The Coyote Vest - Body Armor sells stab-resistant vests and offers different accessories to add more protection in the form of whiskers or spikes. You can also mix and match the vests with their spiked collars or harnesses to create a larger coverage if needed.
Coyote Vest - Body Armor started designing and selling protective pet vests after their dog, Buffy, was killed by a coyote. Their mission is to create vests and accessories that help keep pets safe from coyotes, hawks, and other animals.
The CoyoteVest has two highly adjustable straps with plastic buckles. It protects the back and neck of the dog from an attack coming from above.
It is lightweight but stab resistant and has Kevlar side panels and a collar, while the other parts are made of special weave Cordura. It comes in bright colors and has reflective stripes on both sides.

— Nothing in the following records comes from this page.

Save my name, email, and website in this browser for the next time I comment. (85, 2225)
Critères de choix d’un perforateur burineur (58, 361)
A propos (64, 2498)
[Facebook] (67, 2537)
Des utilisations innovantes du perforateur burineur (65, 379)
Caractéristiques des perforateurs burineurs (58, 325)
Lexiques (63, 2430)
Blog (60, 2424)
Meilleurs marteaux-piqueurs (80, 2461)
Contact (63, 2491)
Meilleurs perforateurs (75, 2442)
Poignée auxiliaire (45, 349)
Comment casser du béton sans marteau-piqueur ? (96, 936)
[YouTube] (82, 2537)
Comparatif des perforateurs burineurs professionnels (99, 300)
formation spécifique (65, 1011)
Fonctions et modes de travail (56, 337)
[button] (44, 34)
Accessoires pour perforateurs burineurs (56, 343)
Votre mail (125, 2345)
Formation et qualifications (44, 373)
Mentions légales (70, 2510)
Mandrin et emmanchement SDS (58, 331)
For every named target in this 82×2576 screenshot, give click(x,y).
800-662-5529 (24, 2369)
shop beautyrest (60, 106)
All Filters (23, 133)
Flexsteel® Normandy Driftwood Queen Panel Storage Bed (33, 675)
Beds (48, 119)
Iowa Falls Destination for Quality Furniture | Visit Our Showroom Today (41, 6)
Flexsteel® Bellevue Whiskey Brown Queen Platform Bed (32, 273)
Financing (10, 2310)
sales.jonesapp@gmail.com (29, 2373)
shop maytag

The CoyoteVest is easy to remove and clean since it doesn’t soak in the water. It is ideal for hot days when you try to limit the coverage to prevent overheating but still need some protection on the dog. You can place it over a coat or fleece underlayer for colder days.
All the accessories are modular: you can put whiskers (more helpful for bird attacks but makes them look bigger and scarier in general) along the spine and on the neck, or use spikes only. They are held in place by a strong velcro so that they can be easily removed before hand washing.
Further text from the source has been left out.